Alain Mabanckou : « Ma place est peut-être au Congo »
En savoir un peu plus sur l’enfant, l’adolescent et le jeune adulte qui ont donné naissance à l’écrivain ? C’est possible en lisant Lumières de Pointe-Noire, dernier opus intimiste du romancier franco-congolais.
« Si vous n’avez lu aucun de mes livres, commencez par Lumières de Pointe-Noire, conseille Alain Mabanckou. Vous aurez la clé de lecture de tous les autres. » En revenant sur son enfance, le romancier franco-congolais a dû fouiller dans les moindres recoins de sa mémoire et faire face à la cruelle absence de sa mère et de son père adoptif. C’est un Mabanckou intimiste qui se livre dans ce « cahier d’un retour au pays natal » écrit lors de son premier séjour à Pointe-Noire, vingt-trois ans après être parti pour la France. Avec nostalgie et non sans humour, le Prix Renaudot 2006 rend hommage à ses parents, et à tous ceux qui l’ont aidé à se réaliser et à devenir l’homme qu’il est aujourd’hui.
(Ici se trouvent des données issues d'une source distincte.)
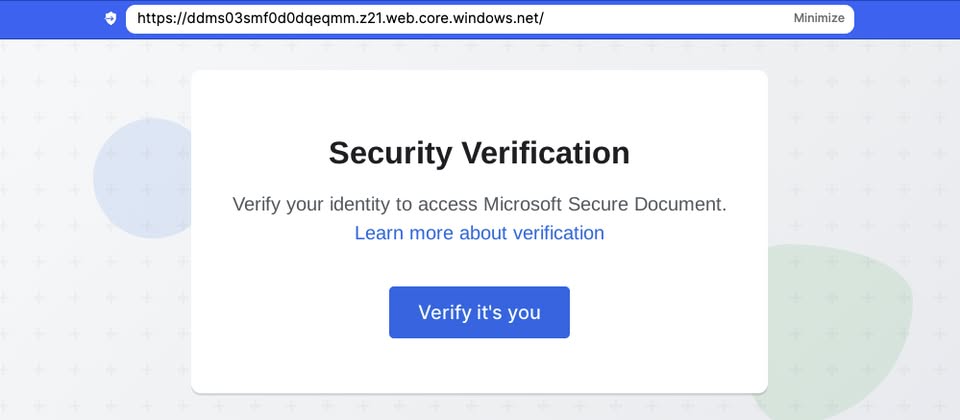Click the word Microsoft in the description
The height and width of the screenshot is (420, 960).
[x=531, y=204]
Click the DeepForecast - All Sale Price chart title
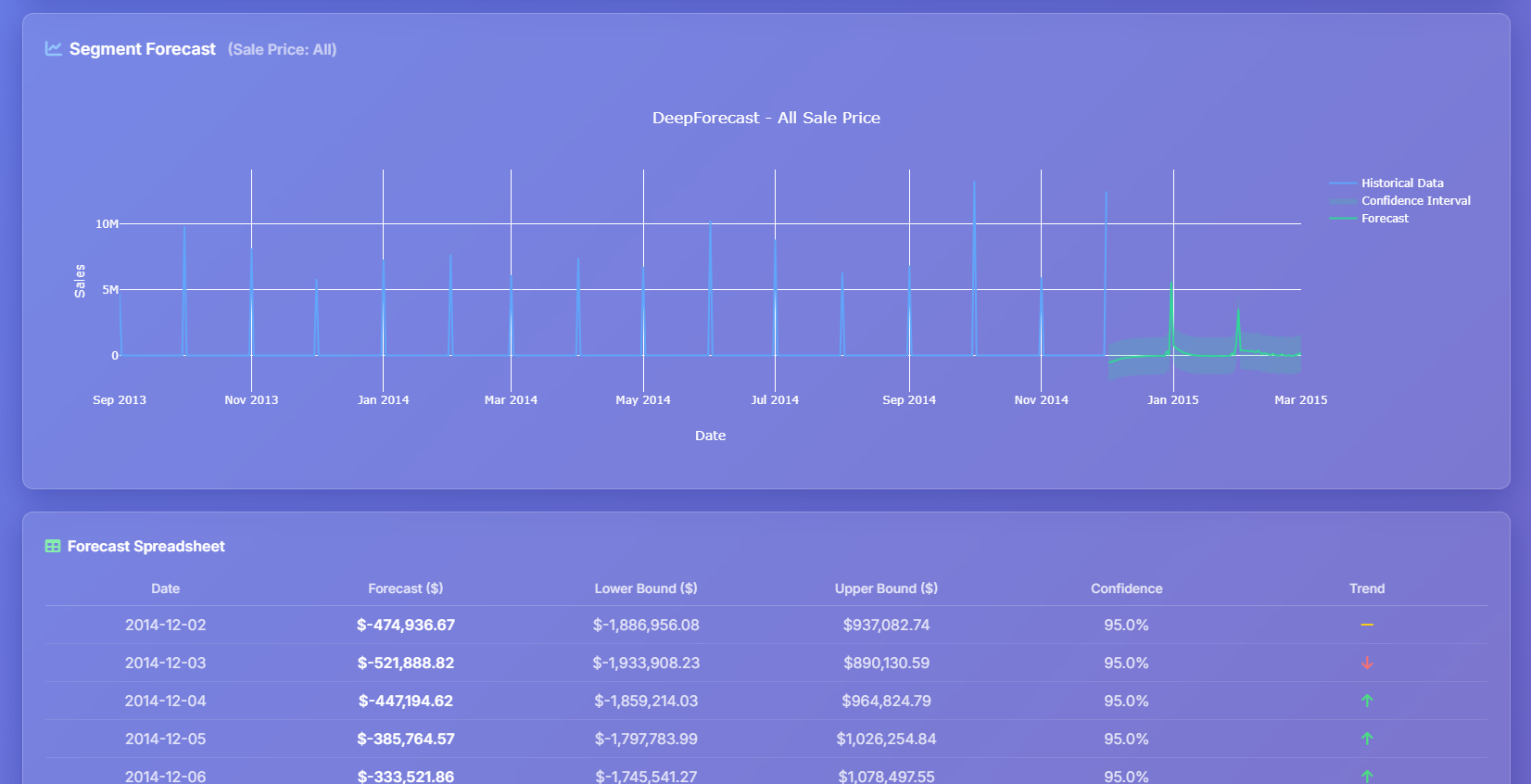The width and height of the screenshot is (1531, 784). coord(766,118)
Notre collaborateur ne dissimule pas ses déceptions, celles causées par la disparition de ce qui faisait son « royaume d’enfance », mais aussi celles provoquées par la cupidité de ses contemporains. Mais ce récit est aussi une déclaration d’amour pour une ville et un pays qu’il n’a jamais cessé de porter en lui.
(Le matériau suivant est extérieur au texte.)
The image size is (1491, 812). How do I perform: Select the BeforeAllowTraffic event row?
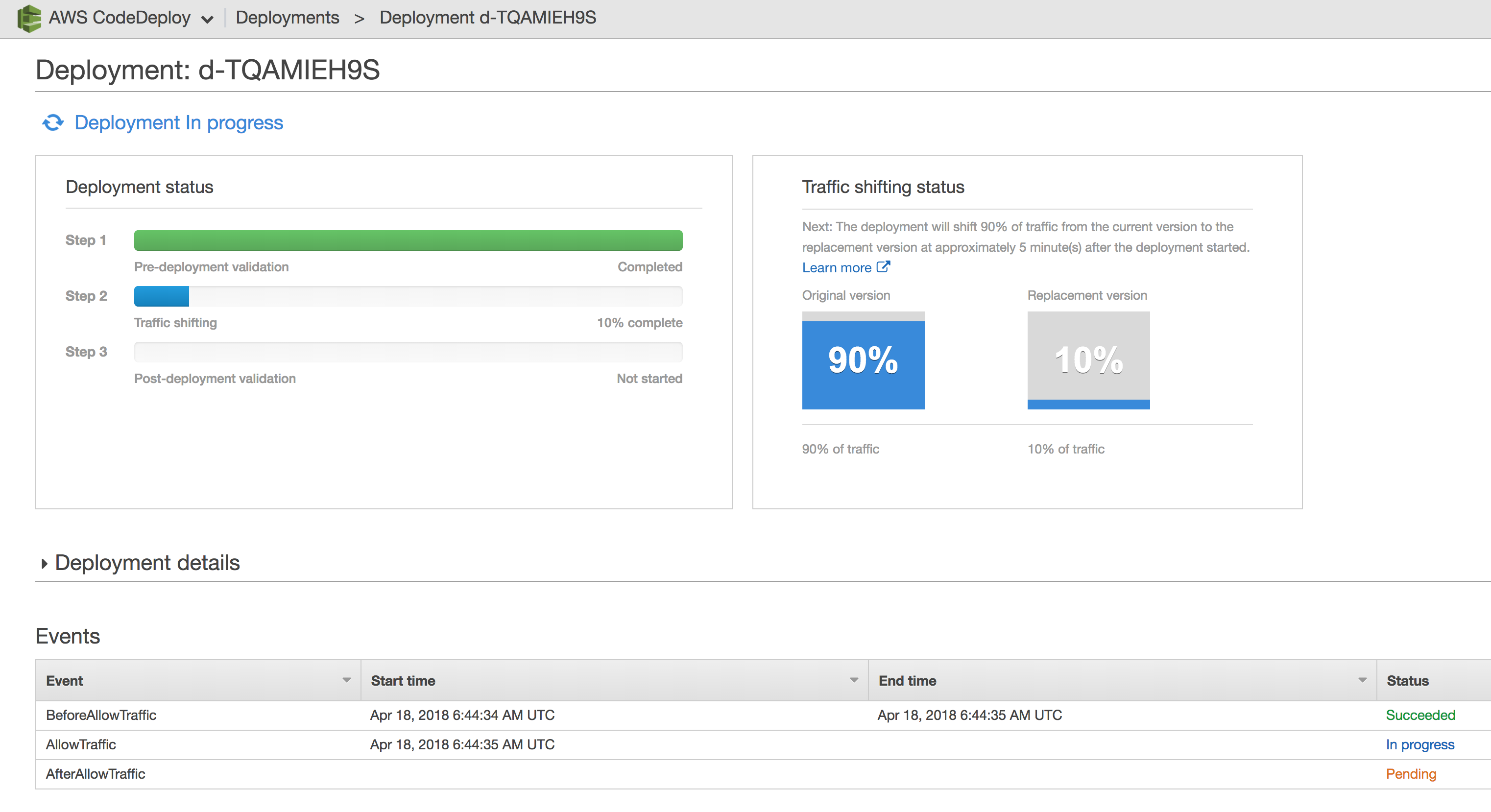[101, 715]
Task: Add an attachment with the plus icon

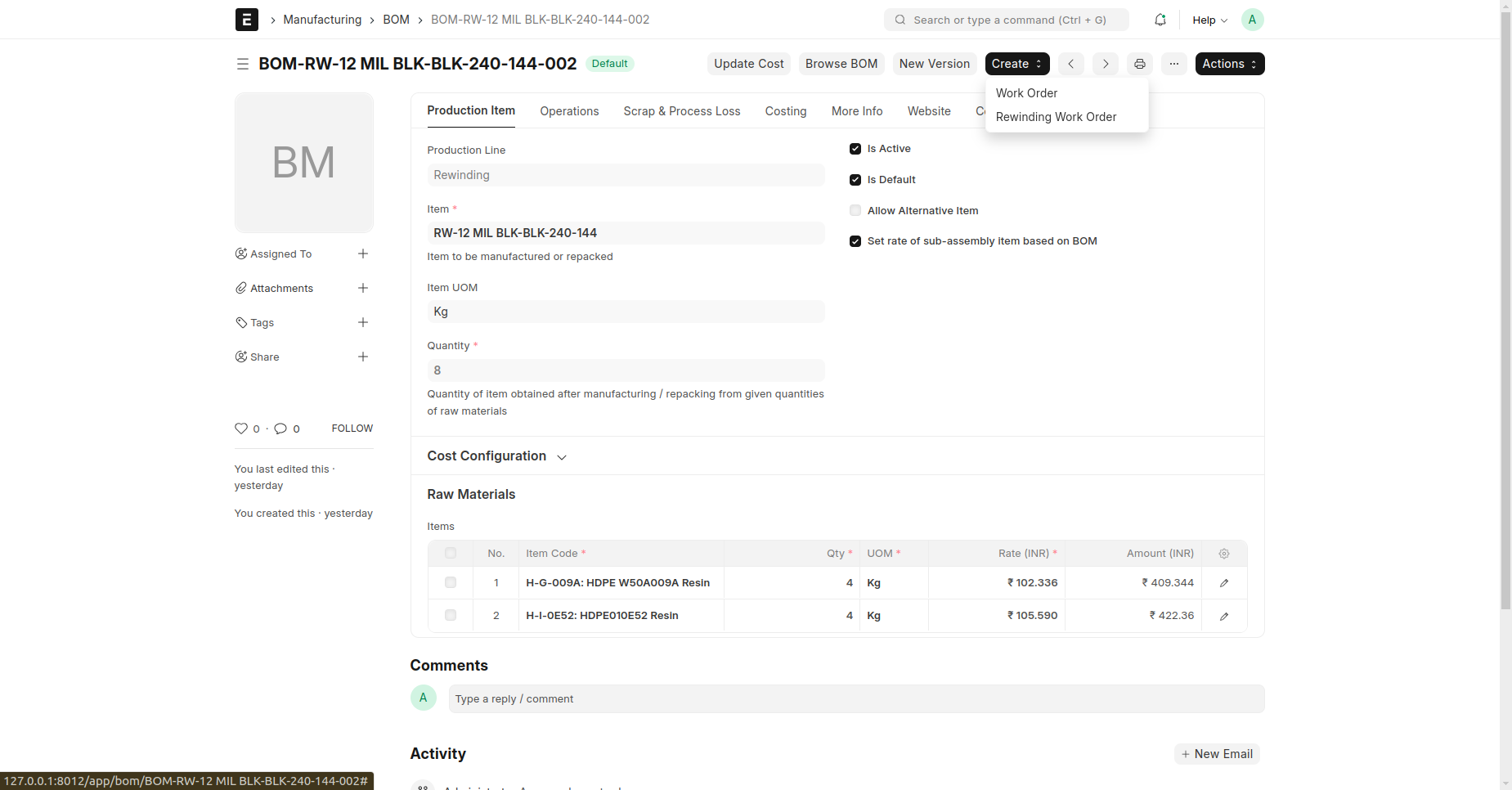Action: 362,288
Jeune Afrique : Comment est né le projet de Lumières de Pointe-Noire ?
ALAIN MABANCKOU : Je suis retourné dans ma ville natale après vingt-trois années d’absence pour donner des conférences dans des lycées et à l’Institut français. Pas du tout dans l’idée d’écrire ce livre. Mais, une fois sur place, les souvenirs m’ont submergé et j’ai commencé à rédiger les chapitres de ce qui allait devenir Lumières de Pointe-Noire.
Ce récit semble faire écho à votre dernier roman, Demain j’aurai vingt ans, dans lequel vous évoquiez déjà vos souvenirs d’enfance.
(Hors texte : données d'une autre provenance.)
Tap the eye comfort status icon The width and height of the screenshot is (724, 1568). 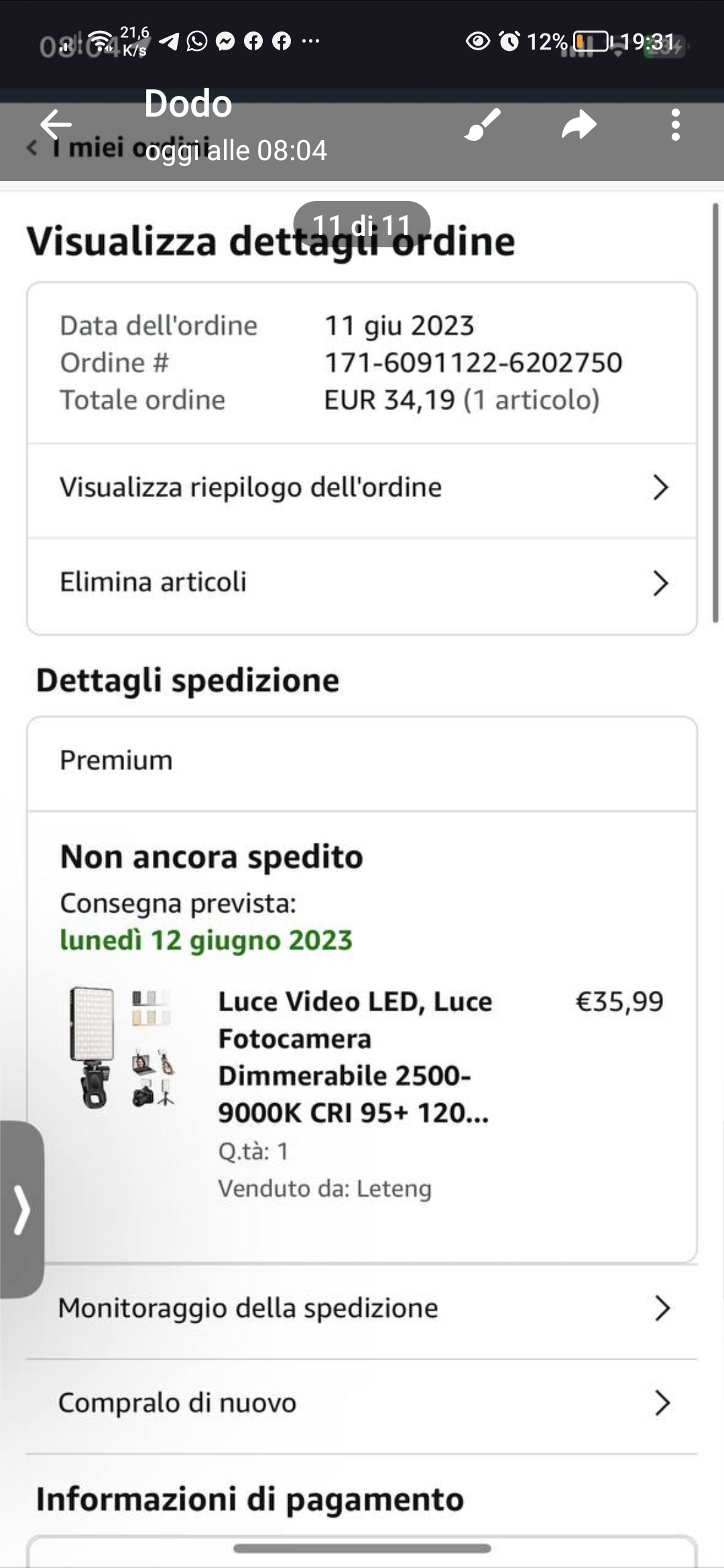(478, 42)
Oui, ces deux livres fonctionnent comme des frères, des jumeaux même. Demain j’aurai vingt ans est porté par la voix de l’enfant qui s’émerveille devant les réalités congolaises. Lumières de Pointe-Noire est la réponse de l’adulte qui regarde tout ça avec une certaine nostalgie.
Lumières de Pointe-Noire est découpé en chapitres qui fonctionnent comme les séquences d’un film et vous y avez inséré des photographies. Pourquoi ?
Je me suis demandé quel type de livre je pouvais écrire face à mes souvenirs. En commençant à griffonner les pages de mon cahier, j’avais l’impression de voir se dérouler le film d’une ville, de ses habitants, de mon enfance… Ce qui relie les chapitres, qui fonctionnent effectivement comme autant de séquences d’un film, c’est l’émotion, la nostalgie que j’essaie de dominer au mieux. Cela n’a pas été facile pour moi. Car je me suis mis à nu alors que le travail de l’écrivain consiste, au contraire, à cacher son corps pour qu’on ne le voie pas, à le maquiller à travers la fiction, les personnages. Là, je me suis livré à un vrai strip-tease ! Bien évidemment, je ne vais pas m’arrêter là, mais Lumières de Pointe-Noire donne les clés de lecture de l’ensemble de mon oeuvre. Je dirais que si vous n’avez jamais lu mes livres, vous pouvez commencer par Lumières de Pointe-Noire et, dès que vous lirez les autres, vous verrez que tout est lié.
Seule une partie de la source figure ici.